Work out how many lines in the records below include the string "computer", and reply with that number alone.

[[ INFORMATION SUPPLIED open ]]

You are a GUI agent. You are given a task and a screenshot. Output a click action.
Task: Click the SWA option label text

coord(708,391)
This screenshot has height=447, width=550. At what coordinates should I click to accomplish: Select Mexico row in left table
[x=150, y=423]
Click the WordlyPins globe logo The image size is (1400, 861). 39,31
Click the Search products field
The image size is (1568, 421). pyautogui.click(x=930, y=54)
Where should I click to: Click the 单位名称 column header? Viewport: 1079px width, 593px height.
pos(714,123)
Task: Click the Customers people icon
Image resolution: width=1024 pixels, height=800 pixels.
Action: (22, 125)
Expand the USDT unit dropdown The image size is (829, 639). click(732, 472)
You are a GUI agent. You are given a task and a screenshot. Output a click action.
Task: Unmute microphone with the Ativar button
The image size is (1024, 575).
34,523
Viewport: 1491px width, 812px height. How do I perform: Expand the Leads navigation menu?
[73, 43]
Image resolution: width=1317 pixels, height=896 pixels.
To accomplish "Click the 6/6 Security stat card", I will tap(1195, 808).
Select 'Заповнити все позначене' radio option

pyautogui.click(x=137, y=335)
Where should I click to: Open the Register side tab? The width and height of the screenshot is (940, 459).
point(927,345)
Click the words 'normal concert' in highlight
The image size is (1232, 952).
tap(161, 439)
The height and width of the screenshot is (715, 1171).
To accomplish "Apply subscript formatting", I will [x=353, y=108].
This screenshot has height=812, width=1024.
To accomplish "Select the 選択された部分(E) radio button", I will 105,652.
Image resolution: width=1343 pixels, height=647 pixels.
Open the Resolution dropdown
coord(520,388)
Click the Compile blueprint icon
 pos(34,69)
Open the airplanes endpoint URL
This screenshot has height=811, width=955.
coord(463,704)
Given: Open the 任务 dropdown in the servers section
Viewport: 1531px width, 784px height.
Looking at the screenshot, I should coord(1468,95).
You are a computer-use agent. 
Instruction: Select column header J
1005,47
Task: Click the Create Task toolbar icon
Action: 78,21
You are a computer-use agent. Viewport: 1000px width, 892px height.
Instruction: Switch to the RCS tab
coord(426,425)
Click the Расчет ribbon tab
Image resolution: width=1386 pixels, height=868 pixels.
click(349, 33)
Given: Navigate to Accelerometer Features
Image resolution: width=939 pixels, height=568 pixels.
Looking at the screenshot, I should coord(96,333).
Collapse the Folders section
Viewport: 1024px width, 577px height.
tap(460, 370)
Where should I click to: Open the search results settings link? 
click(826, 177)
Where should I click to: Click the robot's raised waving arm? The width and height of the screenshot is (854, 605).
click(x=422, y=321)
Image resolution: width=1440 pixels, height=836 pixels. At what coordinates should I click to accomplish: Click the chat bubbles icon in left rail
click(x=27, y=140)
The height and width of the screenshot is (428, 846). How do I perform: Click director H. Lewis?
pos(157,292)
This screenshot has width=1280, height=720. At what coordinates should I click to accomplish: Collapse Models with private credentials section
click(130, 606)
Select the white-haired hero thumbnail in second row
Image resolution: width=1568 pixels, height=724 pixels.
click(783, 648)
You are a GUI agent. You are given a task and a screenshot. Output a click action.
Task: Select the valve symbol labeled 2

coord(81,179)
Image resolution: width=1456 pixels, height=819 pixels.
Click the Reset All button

[[ INFORMATION SUPPLIED closed ]]

- EXPECTED OUTPUT -
2